- Data excerpts -
Content starts

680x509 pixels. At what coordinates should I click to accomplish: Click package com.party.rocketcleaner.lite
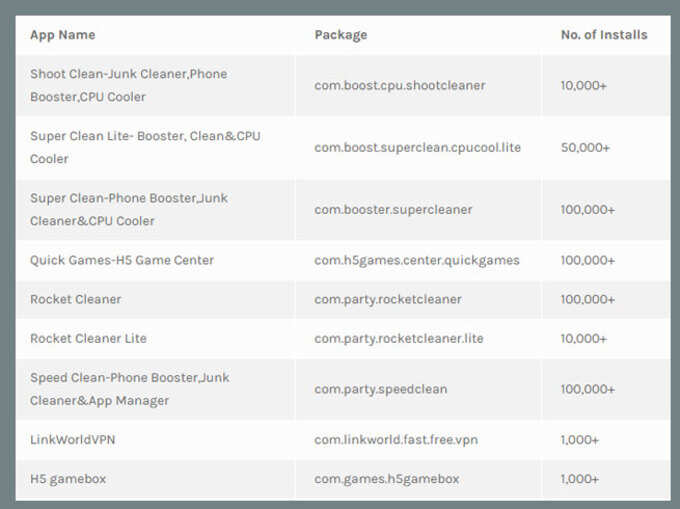pos(399,338)
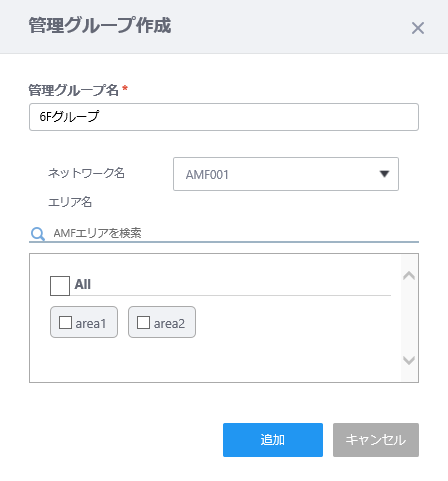This screenshot has height=481, width=448.
Task: Click the up chevron in the area list
Action: coord(409,275)
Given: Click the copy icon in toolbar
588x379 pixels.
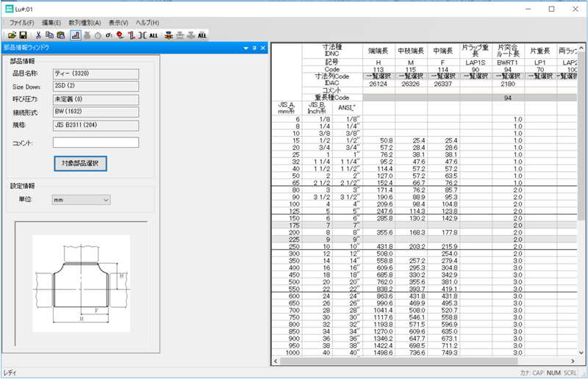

Content ends

- YOUR TASK -
Set down exactly, line for line, the data from the line that contains "Given: Click the copy icon in toolbar" through its last line, keeping pictures out.

- FINAL ANSWER -
Given: Click the copy icon in toolbar
588x379 pixels.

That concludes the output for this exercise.